Stored records:
*** Block opens ***
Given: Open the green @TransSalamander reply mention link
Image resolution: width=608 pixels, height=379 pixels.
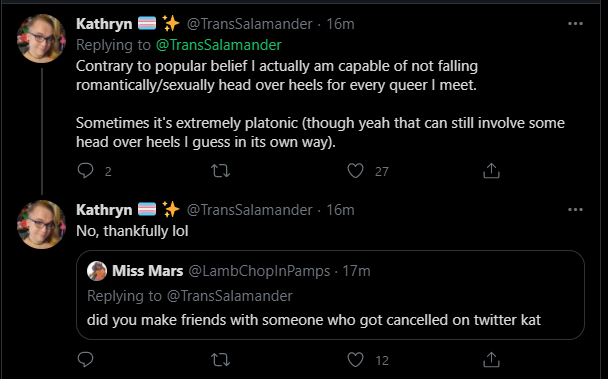Looking at the screenshot, I should 219,45.
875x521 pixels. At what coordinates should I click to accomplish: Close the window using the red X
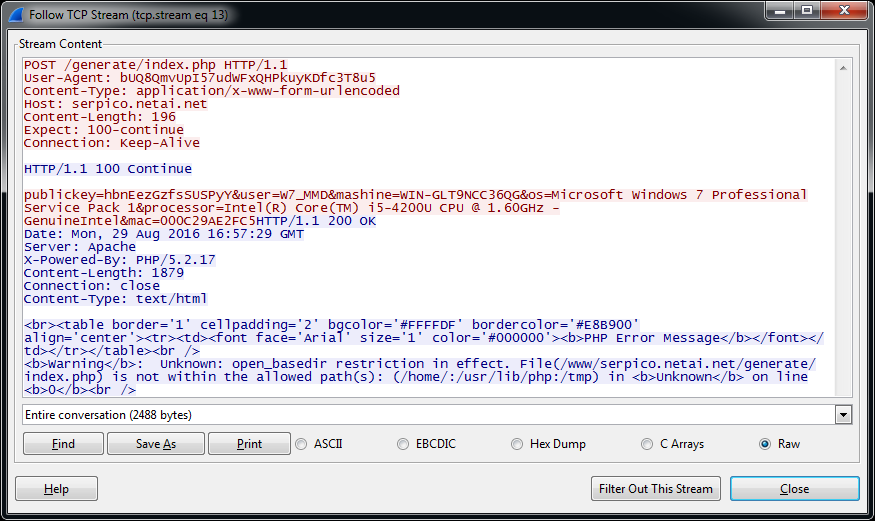tap(842, 11)
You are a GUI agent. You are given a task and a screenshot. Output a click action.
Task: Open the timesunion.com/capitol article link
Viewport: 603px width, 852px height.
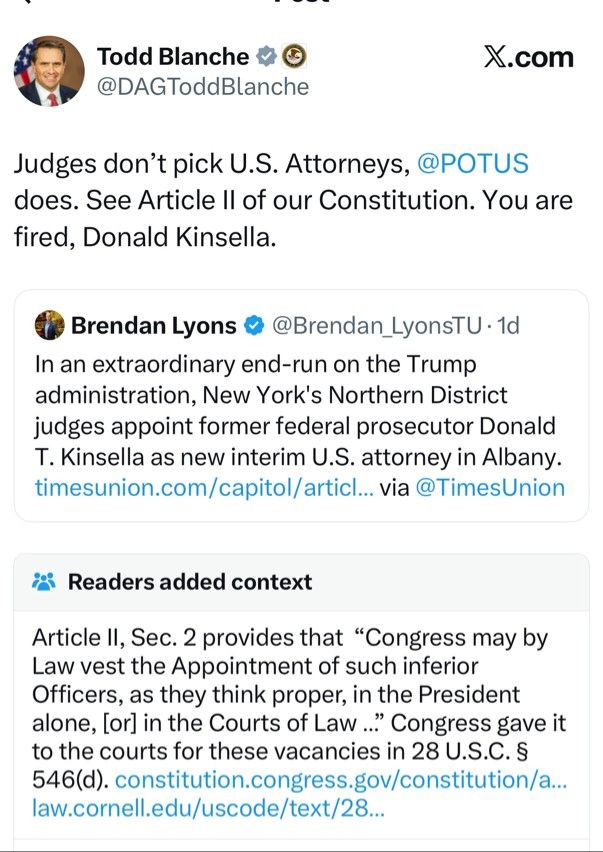tap(204, 487)
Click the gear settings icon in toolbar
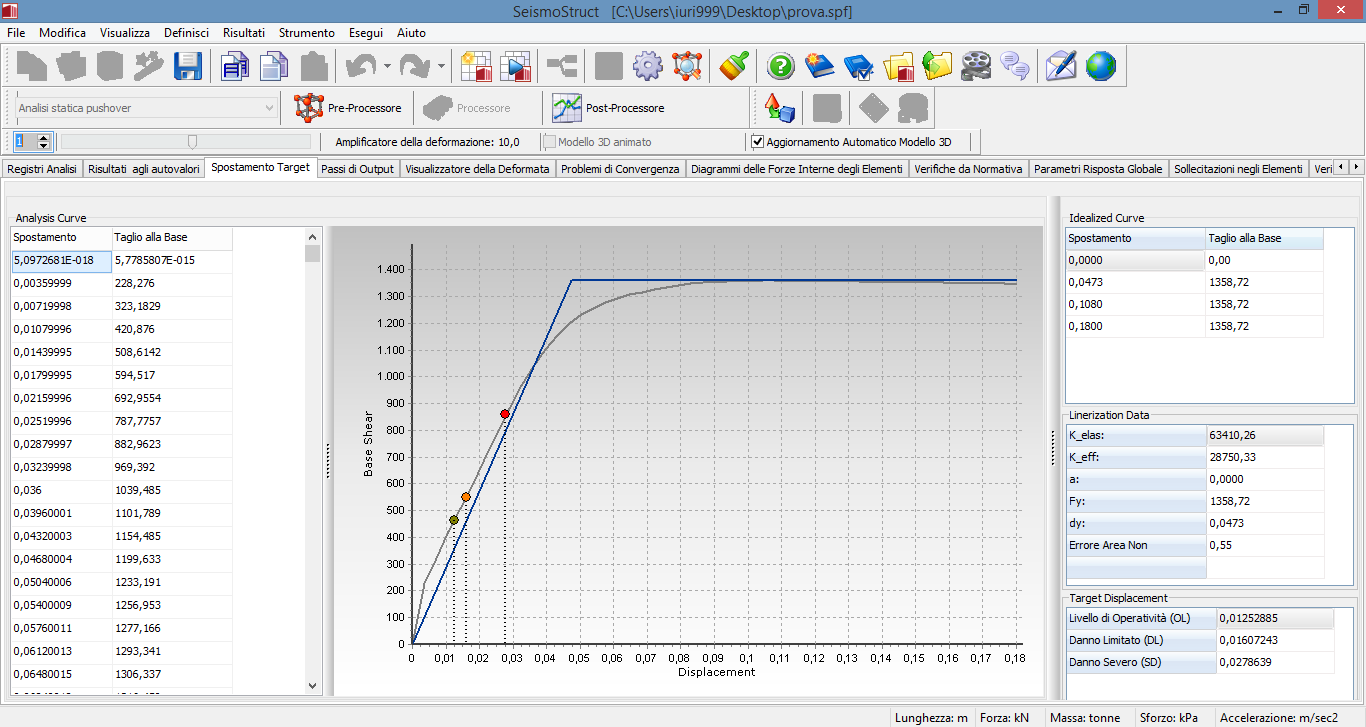The width and height of the screenshot is (1366, 727). pyautogui.click(x=648, y=67)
*** Block closes ***
■ **REQUIRED ACTION**
Transcribe every entry word for word, but omit the pictures.

■ **RESPONSE AREA**
Given: Open the green @TransSalamander reply mention link
Image resolution: width=608 pixels, height=379 pixels.
Looking at the screenshot, I should 219,45.
875x521 pixels. At what coordinates should I click to accomplish: Close the window using the red X
tap(842, 11)
You are a GUI agent. You are given a task and a screenshot. Output a click action.
Task: Open the timesunion.com/capitol article link
Viewport: 603px width, 852px height.
tap(204, 487)
Click the gear settings icon in toolbar
The width and height of the screenshot is (1366, 727). pyautogui.click(x=648, y=67)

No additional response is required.